Mike Brown is the tallest man in all the pictures in his photo album.
He grins next to old motorcycle friends, poses beside actors he met once and sticks his chest out in the back row of his police academy graduation picture.
Mike Brown, who works part-time security at a RV park in Mound House, has done almost everything he's wanted to do.
But if he could do anything, he'd be an officer again. His eyes are too bad, though, his body is too old and his convictions are too strong.
"I miss law enforcement," he said. "Big time miss it. I still see things that I wish I could be able to pull people over for or arrest them or give them a ticket for."
He said he helps and protects people whenever he can. He helps drivers who get in wrecks. He confronts loud drunks in the RV park. If people are honest with him, he said, he'll be honest with them.
The last time he was able to get close to what he loved most was when he worked in a police department in 1995. He was a dispatcher in Canby, Ore. He said budget cuts took his job.
The one time he worked as an officer was from 1972-82. He worked mostly traffic and DUI checkpoints at the police department in Portland, Ore. He said he loved his job.
Brown won't say how old he is. He'll only say he is a great-grandfather and born "when Harry S. (Truman) was just leaving office."
He said some people say they've done everything, but they probably haven't and he really has.
He said he's been everywhere. He was adopted and grew up on a California Air Force base. He lived all over the West and in Michigan, too. He's been a locksmith, disc jockey, maintenance man and all kinds of security guard.
He said he's guarded gold and jewels for Caesar's Place in the late 1980s. He has pictures to prove it.

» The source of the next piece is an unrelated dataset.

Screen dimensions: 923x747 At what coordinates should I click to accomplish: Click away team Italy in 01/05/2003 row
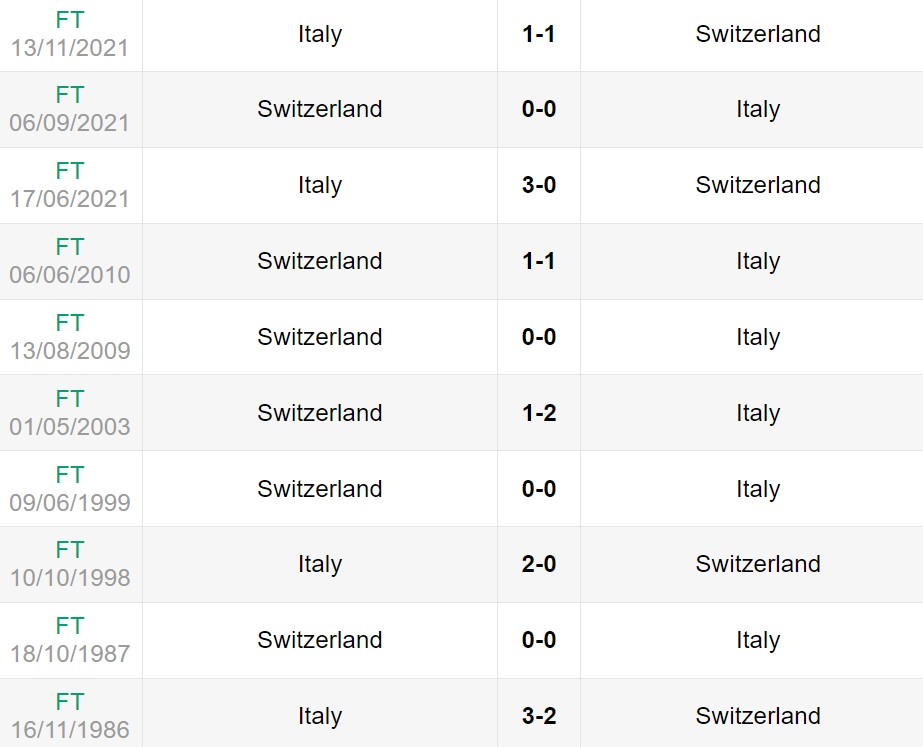click(x=758, y=413)
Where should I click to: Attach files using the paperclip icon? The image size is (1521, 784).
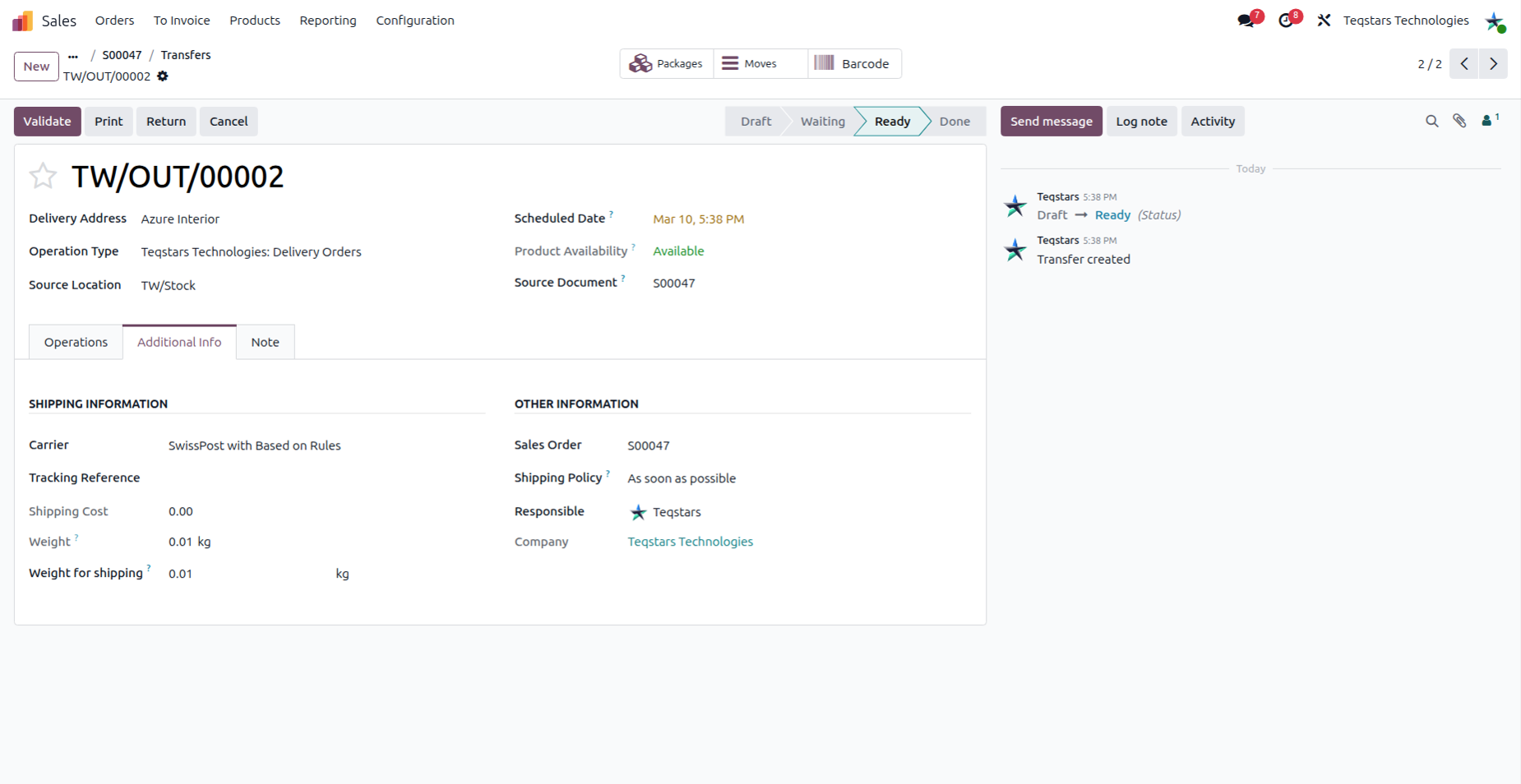click(x=1459, y=121)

Brown, who drives a blue golf cart around the RV park, has met a lot of people at his jobs, been engaged twice and married three times.
He spends most of his time alone now.
He likes to take care of his two cats and eat at a Chinese buffet in Carson City. Most people he used to go out with drink and smoke and he doesn't like that.
He's not ready for a girlfriend again either. He said he doesn't think he's ready to date again after what happened with his last two fiancees, the second who died in 2004.
"They have both taken their own lives," he said. "It makes it hard."
Sometimes he talks with one of his ex-wives, but he doesn't know where the other two are.
"They didn't like police," he said. "Didn't like law enforcement. They didn't like the hours. They thought their boyfriends were a lot more sufficient than me.
"That's all right, you know," he said. "Whatever floats their boat."
Some of the most important friendships he's had have only been for a few hours.
He said when he was working at a Reno casino in 1983, he got a hug from a woman whose husband he'd tried to save. The man was having a heart attack in a hotel room in middle of the night.
"She's in her nightie running up and down the hall screaming," he said. "These doors have metal frames. Well, I wear a size 16 boot and I don't have a pass key so I took the entire door and door frame right out of the wall with one kick and started doing CPR on the guy."
The man died after going to the hospital, he said, but the wife came back later to thank him for prolonging her husband's life.
Brown said he's ready to give that kind of help whenever anyone needs him. He said he thanks God every morning when he wakes up and looks at the ceiling and knows he's alive.
When he can't wake up and look at the ceiling, then that's that, he said.
"I've done everything that I've set out to do, except go to Australia," he said. "That's it. Everything else, well, I plug along and do what I can to help people the best way I can."